プラネタリギア312は、図7に示すように、シングルピニオン式である。
【0044】
スラストワッシャ354は、3つの柱状部351cのそれぞれ回転方向間を挟むように内周側に突出した3対のワッシャ側爪部354aと、プラネタリギア312のスラストワッシャ354の内周部近傍の歯先円の形状に対応するように外周側に凹んだワッシャ側凹部354bとを有している。スラストワッシャ354は、このワッシャ側爪部354aによって、遊星キャリア313に回転不能に係止されている。
【0045】
プラネタリギア312、柱状部351c及びスラストワッシャ354の位置関係について説明する。プラネタリギア312の軸中心をP3とし、プラネタリギア312の回転方向両側の2つの柱状部351cの回転方向の中心線を中心線O−G及び中心線O−Hとする。そして、中心線O−Gと中心線O−Hとの回転方向の中心線を中心線O−Iとする。
【0046】
ここで、プラネタリギア312の軸中心P3は、中心線O−Iから回転方向に偏倚して配置されている。つまり、前述のスラストワッシャ354に形成されたワッシャ側凹部354bは、中心線O−Iから回転方向に偏倚して配置されていることになる。また、スラストワッシャ354の内周部のうちワッシャ側凹部354bを除く部分は、プラネタリギア312のスラストワッシャ354の内周部近傍の歯先円の半径方向位置よりも内周側に位置している。
【0047】
本実施形態においても、第1実施形態と同様の効果が得られる。
[他の実施形態]
以上、本発明の実施形態について説明したが、具体的な構成は前記実施形態に限られるものではなく、発明の要旨を逸脱しない範囲で変更可能である。

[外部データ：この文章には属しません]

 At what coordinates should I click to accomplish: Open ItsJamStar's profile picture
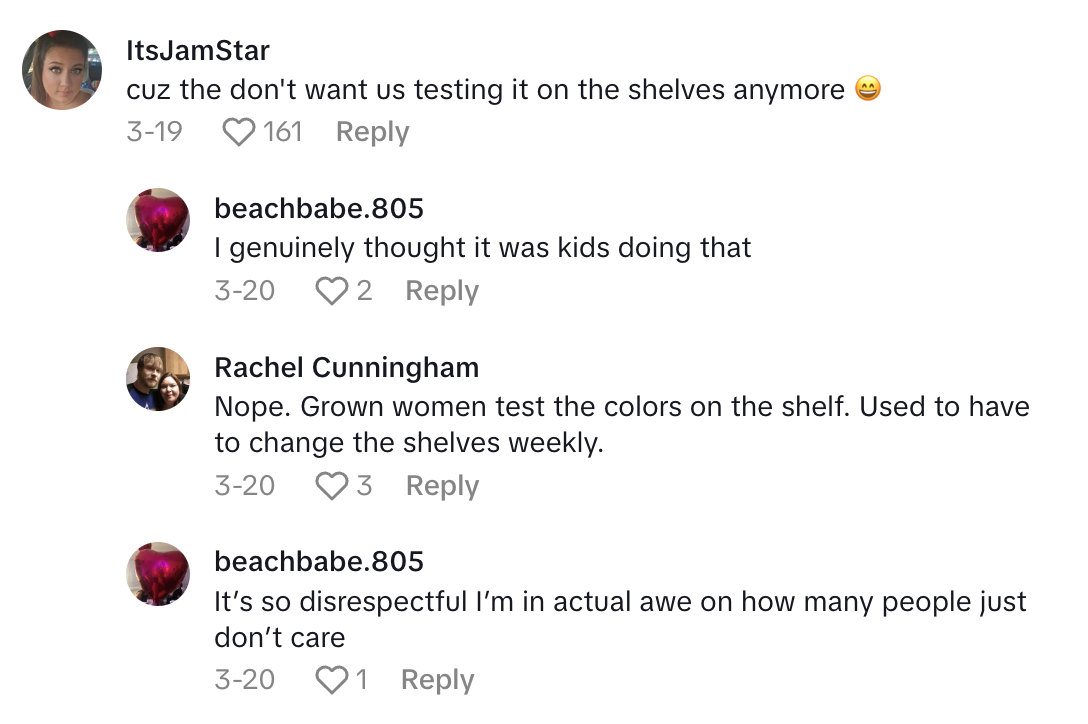[62, 69]
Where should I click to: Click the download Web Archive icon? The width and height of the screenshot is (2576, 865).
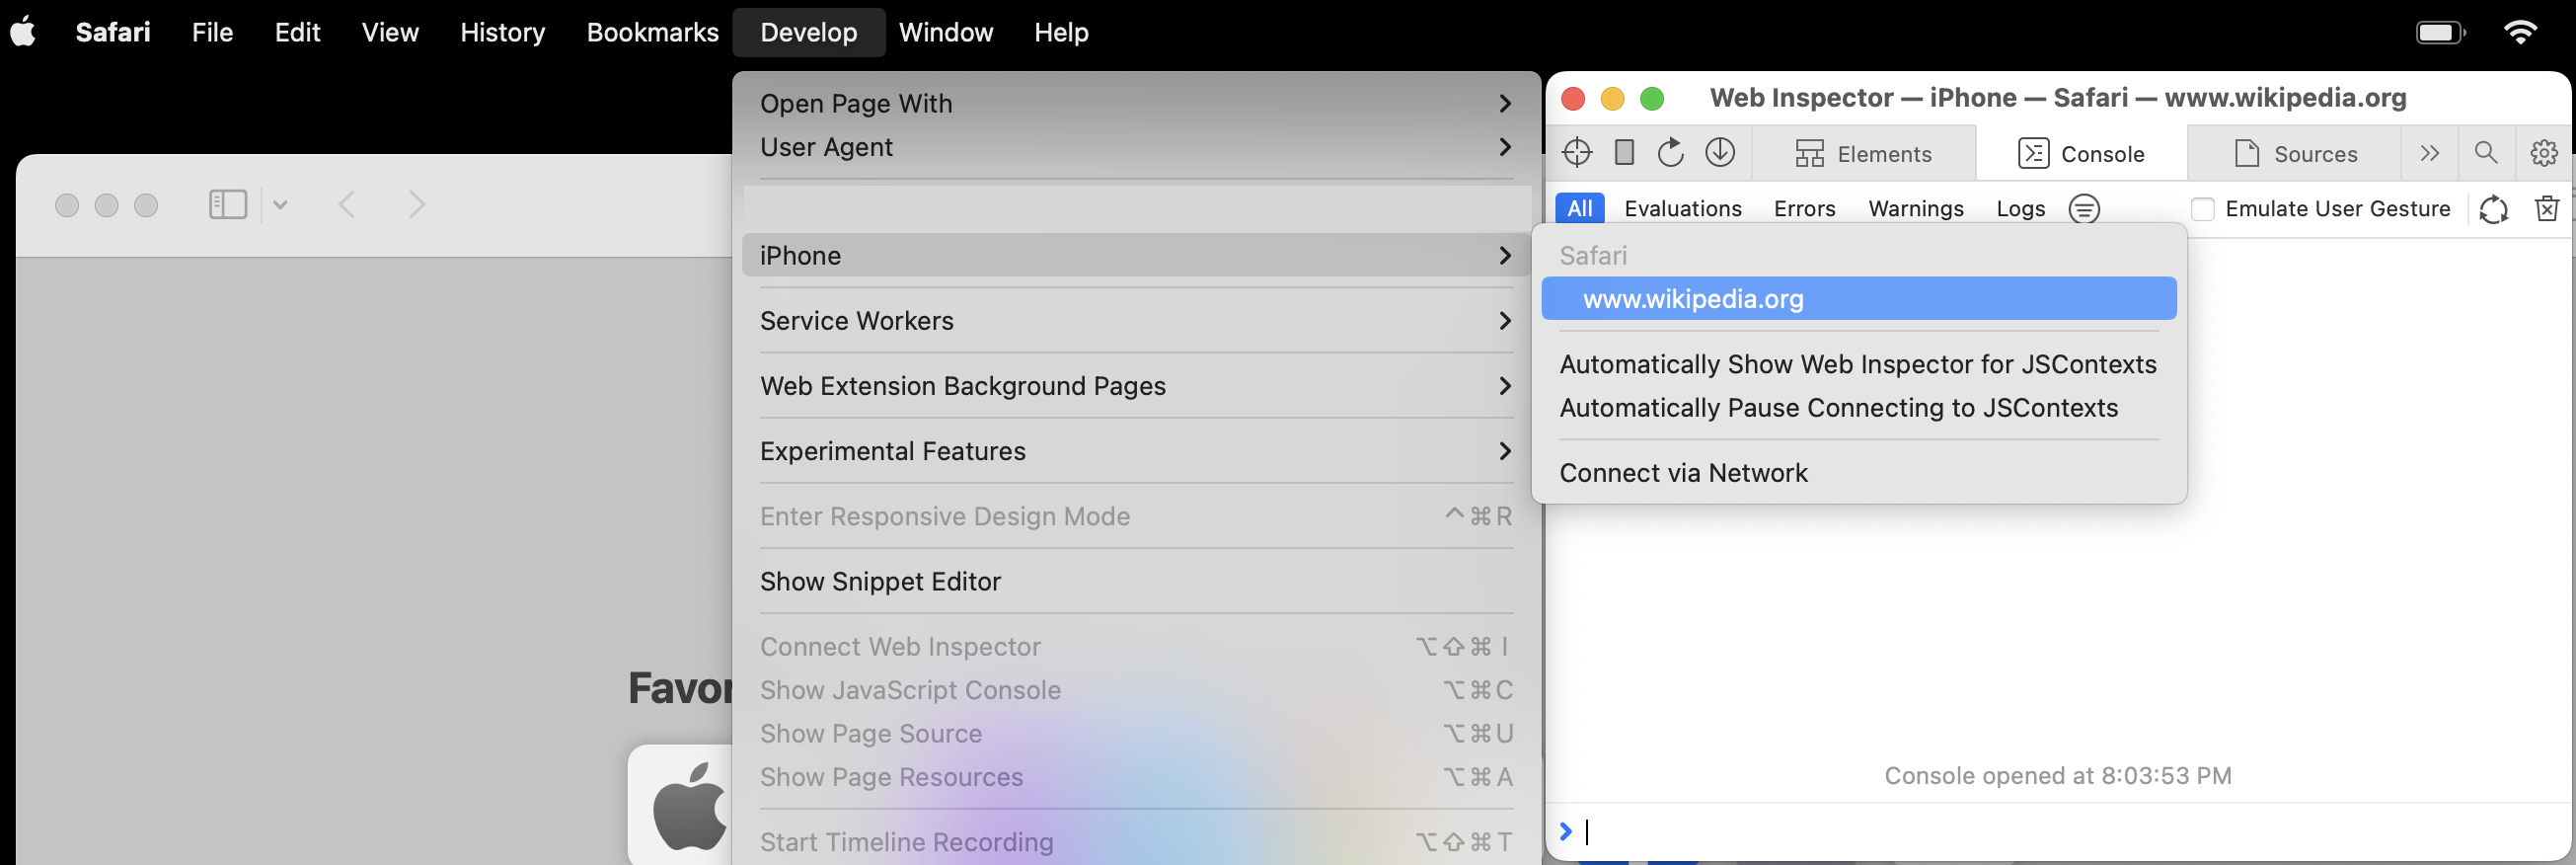[1719, 153]
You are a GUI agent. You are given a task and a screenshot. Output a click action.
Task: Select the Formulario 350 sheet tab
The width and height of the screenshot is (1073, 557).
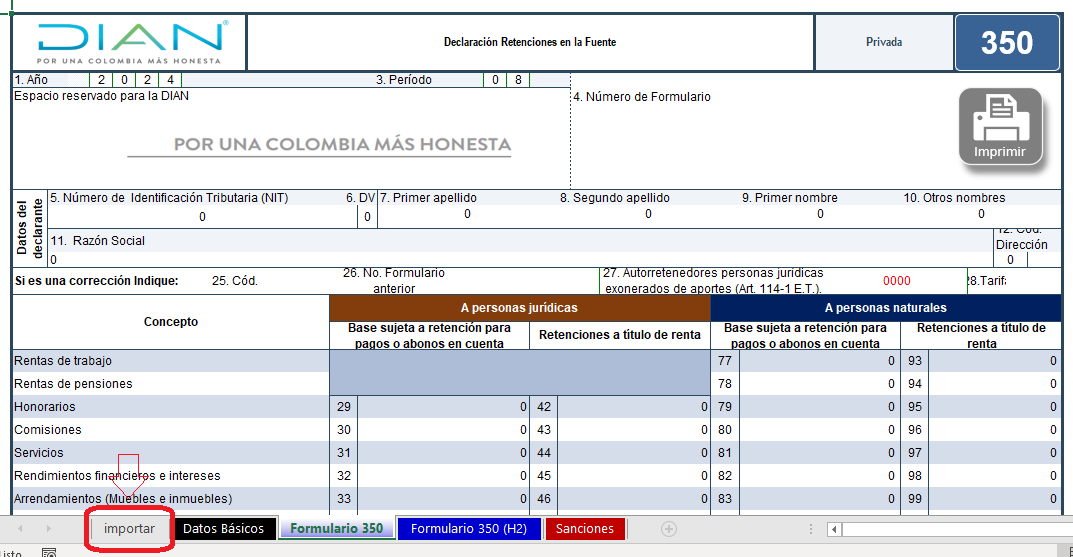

例えば、柱状部に対してスラストワッシャを回り止めするための柱側凸部、柱側凹部、ワッシャ側爪部、ワッシャ側凸部及びワッシャ側凹部の形状は、前記実施形態に限られるものではない。
【0048】
【発明の効果】
本発明にかかる遊星歯車装置では、表裏を有するスラストワッシャを組み付ける際の誤組を防ぐことができる。
【図面の簡単な説明】
【図1】本発明の第1実施形態の遊星歯車装置が採用された無段変速機の正逆転装置の縦断面概略図。
【図2】図1の遊星歯車装置の遊星キャリアを前進用油圧クラッチ装置側から見た平面図。
【図3】図1の遊星歯車装置の遊星キャリアの縦断面図であって、図2のA−O−A断面図。
【図4】図1の遊星歯車装置の遊星キャリアを後進用油圧ブレーキ装置側から見た平面図であって、遊星キャリアにスラストワッシャを組み付けた状態を示す図。
【図5】本発明の第2実施形態の図4に相当する図。
【図6】本発明の第3実施形態の図4に相当する図。
【図7】本発明の第4実施形態の図4に相当する図。
【符号の説明】
12 ダブルプラネタリギア
13、 113、 213、 313 遊星キャリア
14 リングギア
51、 151、 251、 351 第1キャリア部材
51c、151c、251c、351c 柱状部
52、 152、 252、 352 第2キャリア部材
54、 154、 254、 354 スラストワッシャ
54a、154a、354a ワッシャ側爪部
54b、354b ワッシャ側凹部
61 第1ピニオンギア
62 第2ピニオンギア
151g 柱側凸部
251g 柱側凹部
254a ワッシャ側凸部
312 プラネタリギア

Claims (6)

  1. 回転軸に設けられたサンギアと、
    前記サンギアの外周側に回転方向に並んで配置され、前記サンギアと噛み合う複数のプラネタリギアと、
    前記複数のプラネタリギアの外周側に配置され、前記プラネタリギアと噛み合うリングギアと、
    前記複数のプラネタリギアの軸方向両側を挟むように軸支し、前記複数のプラネタリギアの回転方向間に配置された複数の柱状部と前記リングギアを軸方向に受けるリングギア受け部とを有する遊星キャリアと、
    前記リングギア受け部と前記リングギアとの間に配置され、前記複数の柱状部に回転不能に係止されている環状のスラストワッシャとを備え、
    前記スラストワッシャの内周部には、前記プラネタリギアの前記スラストワッシャ内周部近傍の歯先円の形状に対応するように外周側に凹んだワッシャ側凹部が形成されており、
    前記ワッシャ側凹部に対応するプラネタリギアの軸中心は、前記柱状部の回転方向間の中心から偏倚して配置されて、前記スラストワッシャは表裏非対称である
    遊星歯車装置。
  2. 前記スラストワッシャは、前記複数の柱状部のそれぞれに対応するように配置され、前記柱状部の回転方向両側を挟むように内周側に突出した1対のワッシャ側爪部を有している、請求項1に記載の遊星歯車装置。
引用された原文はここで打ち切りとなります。